Coeliac disease is a pain. It’s annoying to be unable to plan a holiday without having to think about how I’m going to eat, or to have to skip dinner because the pub I’ve gone to for a night out doesn’t serve anything safe. If asked “What would you do if you only had 24 hours to live?” most people would answer with a list of activities they’d always wanted to do or celebrities they’d like to get to know a little more intimately. I’d have a fish finger sandwich with brown sauce on thick slices of white bread, followed by a slice of apple pie, washed down with a pint of Belgian beer. (And ok, maybe then Jamie Foxx. But definitely in that order). But bitching aside, I do think that having coeliac disease has actually enriched my life, although I say “glad to have had” rather than “glad to have” because I’m not going to pretend for an instant that if a miracle cure existed that would allow me to pig out on takeways and order whatever I liked in a restaurant I wouldn’t take it.
For a start it’s meant that I’ve had to learn to cook - after leaving home, it was that or subsist entirely on Trufree pot rice at university (the only junk food that costs four times as much as a meal made from scratch and still tastes of hoover bag). I know I probably come across as a pretty lazy cook on this blog, with my rule that I won’t make any sort of bread requiring more than two different types of flour, but I do genuinely enjoy choosing nice ingredients and trying to do something new with them. Not being able to just reach for a ready meal if I can’t be bothered has taught me to be a lot more creative with food.
I’d like to think that all that resisting of glutenful food has taught me willpower, but I suspect that this isn’t the case; willpower certainly doesn’t seem to be very much in evidence when the prospect of writing anything for my PhD looms! Still, if you tell yourself something often enough you might eventually start to believe it.

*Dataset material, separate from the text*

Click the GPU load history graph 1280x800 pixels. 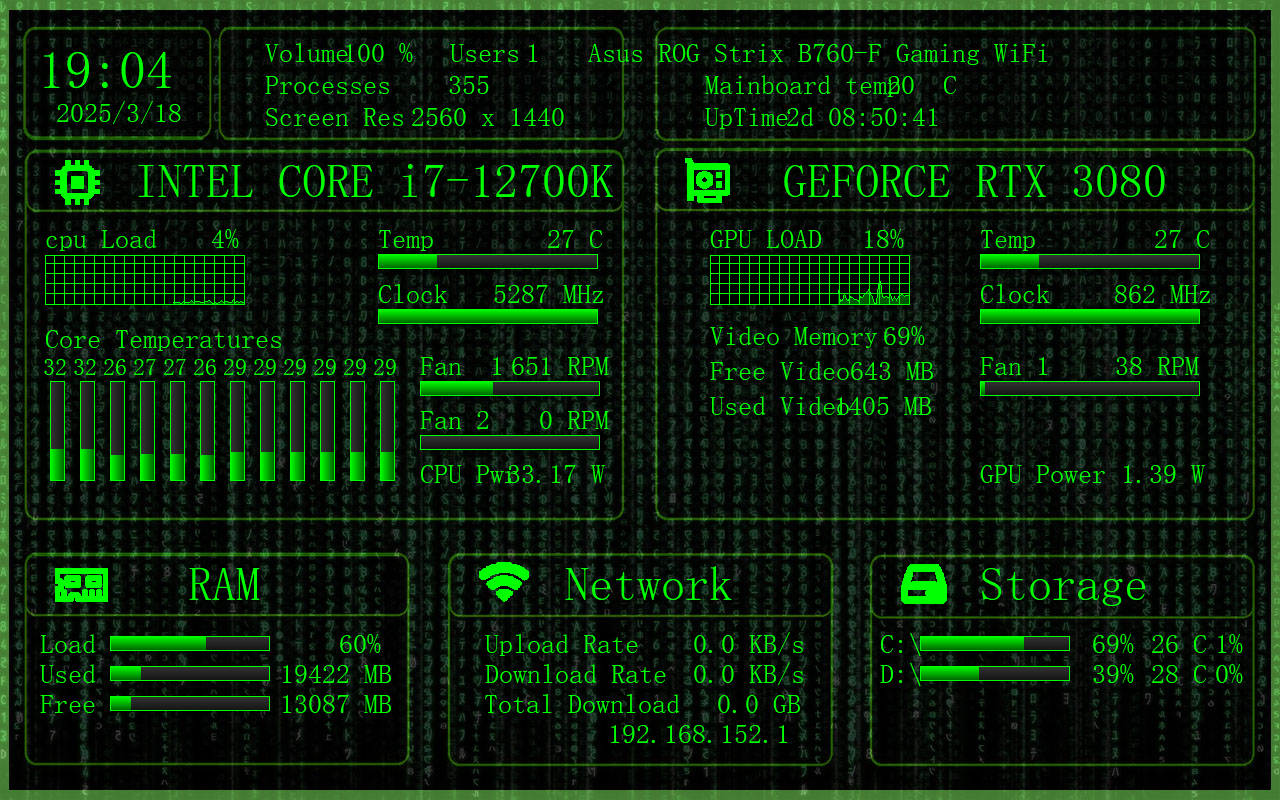(x=810, y=280)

I also think that I’ve come to appreciate food in a way I don’t think I would otherwise have done. I get hungry on train journeys or if out for the day, in a way that people who can just buy a chocolate bar from the nearest vending machine probably don’t, and I think this makes me appreciate food more when I do get it. Interestingly Spider experienced something similar when attempting a hundred mile diet, eating only food sourced from within a 100 mile radius.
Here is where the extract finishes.